NU has recruited players who fit that style. The Wildcats have fast receivers and running backs like Miles Shuler, Justin Jackson, Solomon Vault and Tony Jones, who can get open and make things happen after the catch, or break away for a long run. They have players they didn't used to get, like Kyle Prater and Cameron Dickerson, who can go up and get the ball. They have athletic linemen that a lot of other very good schools wanted, who may not be able to blow opponents off the line, but can zone block very well and do enough in pass protection when the field is so spread out.
Yet, Northwestern is losing. I asked Fitzgerald why improved talent has led to fewer wins, and his answer was telling.
"Our one-on-one battles and the way they happen, and then we lose, it's tough," he said.
That struck me as odd. The point of the spread is to eliminate those one-on-one situations. It gives teams who can't just "line up and beat you" a way to beat teams with superior talent. That's how Northwestern put up 54 points to beat a far more talented Michigan team in the game that introduced the spread to the world. That's how the NU teams of the mid-to-late 2000s put on offensive shows. That's how, even last year, NU's offense lit up Ohio State's 5-star defense.

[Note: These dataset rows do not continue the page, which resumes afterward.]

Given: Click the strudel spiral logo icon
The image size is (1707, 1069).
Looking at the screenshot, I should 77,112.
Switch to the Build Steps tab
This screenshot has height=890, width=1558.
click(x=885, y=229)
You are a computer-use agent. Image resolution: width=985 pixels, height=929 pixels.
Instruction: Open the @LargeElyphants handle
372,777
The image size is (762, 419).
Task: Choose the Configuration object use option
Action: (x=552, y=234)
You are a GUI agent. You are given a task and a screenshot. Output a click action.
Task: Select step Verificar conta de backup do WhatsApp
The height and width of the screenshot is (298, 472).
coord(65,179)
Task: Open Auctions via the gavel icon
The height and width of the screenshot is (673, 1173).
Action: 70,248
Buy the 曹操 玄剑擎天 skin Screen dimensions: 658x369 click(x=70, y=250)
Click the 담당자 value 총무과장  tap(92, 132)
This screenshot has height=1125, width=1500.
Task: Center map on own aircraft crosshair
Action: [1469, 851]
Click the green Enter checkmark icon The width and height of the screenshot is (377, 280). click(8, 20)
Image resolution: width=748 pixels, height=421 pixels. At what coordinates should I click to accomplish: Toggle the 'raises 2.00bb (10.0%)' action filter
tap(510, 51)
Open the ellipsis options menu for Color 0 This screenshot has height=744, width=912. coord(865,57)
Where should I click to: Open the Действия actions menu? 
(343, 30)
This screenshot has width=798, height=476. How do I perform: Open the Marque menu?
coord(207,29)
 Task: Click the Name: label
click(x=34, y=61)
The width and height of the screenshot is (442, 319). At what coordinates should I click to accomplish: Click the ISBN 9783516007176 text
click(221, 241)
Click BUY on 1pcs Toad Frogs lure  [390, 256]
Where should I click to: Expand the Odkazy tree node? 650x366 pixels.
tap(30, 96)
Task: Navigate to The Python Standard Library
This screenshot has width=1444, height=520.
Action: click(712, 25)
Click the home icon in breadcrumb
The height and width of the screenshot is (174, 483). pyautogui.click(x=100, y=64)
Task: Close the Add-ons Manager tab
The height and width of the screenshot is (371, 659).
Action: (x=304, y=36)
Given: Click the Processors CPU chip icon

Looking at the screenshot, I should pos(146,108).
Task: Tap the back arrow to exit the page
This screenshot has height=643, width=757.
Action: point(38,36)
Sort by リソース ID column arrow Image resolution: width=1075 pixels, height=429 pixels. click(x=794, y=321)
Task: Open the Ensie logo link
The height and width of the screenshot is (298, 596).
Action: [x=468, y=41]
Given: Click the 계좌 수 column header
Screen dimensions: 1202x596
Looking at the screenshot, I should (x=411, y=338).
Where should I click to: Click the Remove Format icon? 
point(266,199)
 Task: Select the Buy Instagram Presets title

And now, a year later, Northwestern's coach thinks his team's biggest problem is its one-on-one battles — the thing its offense is supposed to neutralize? So I pressed Fitzgerald, asking why that was a concern, and whether anything had changed schematically.
"We haven't changed anything," he said. "There are some things right now, from a players standpoint, that we don't think we have to our advantage."
That's baffling to me. How can Fitzgerald claim that nothing has changed, and that the problem is with the personnel, when he has so many playmakers at his disposal — at least, far more than he did earlier in his tenure, and Randy Walker and Kevin Wilson did when they pioneered the spread?
It's not that NU doesn't have the personnel to run that Walker/Wilson offense, or even the Kafka/Basanez/Persa offense. The Wildcats don't have the personnel to be what Fitzgerald wants, which it's becoming increasingly clear is more a "line up and beat you" team — or at least a hybrid of that and the spread — than a pure spread team like the NU teams of old.
The problem is, Northwestern is never going to just be able to line up and beat you. The Wildcats are recruiting better, but they're still average in the Big Ten, and their recruits are good at the system they've always run, not the one they're seemingly transitioning to.
Northwestern can win again. It can win with these players. Hell, these players have won before. But in order to win games, Northwestern has to be willing to be Northwestern. And unfortunately, the coaching staff doesn't seem intent on doing that.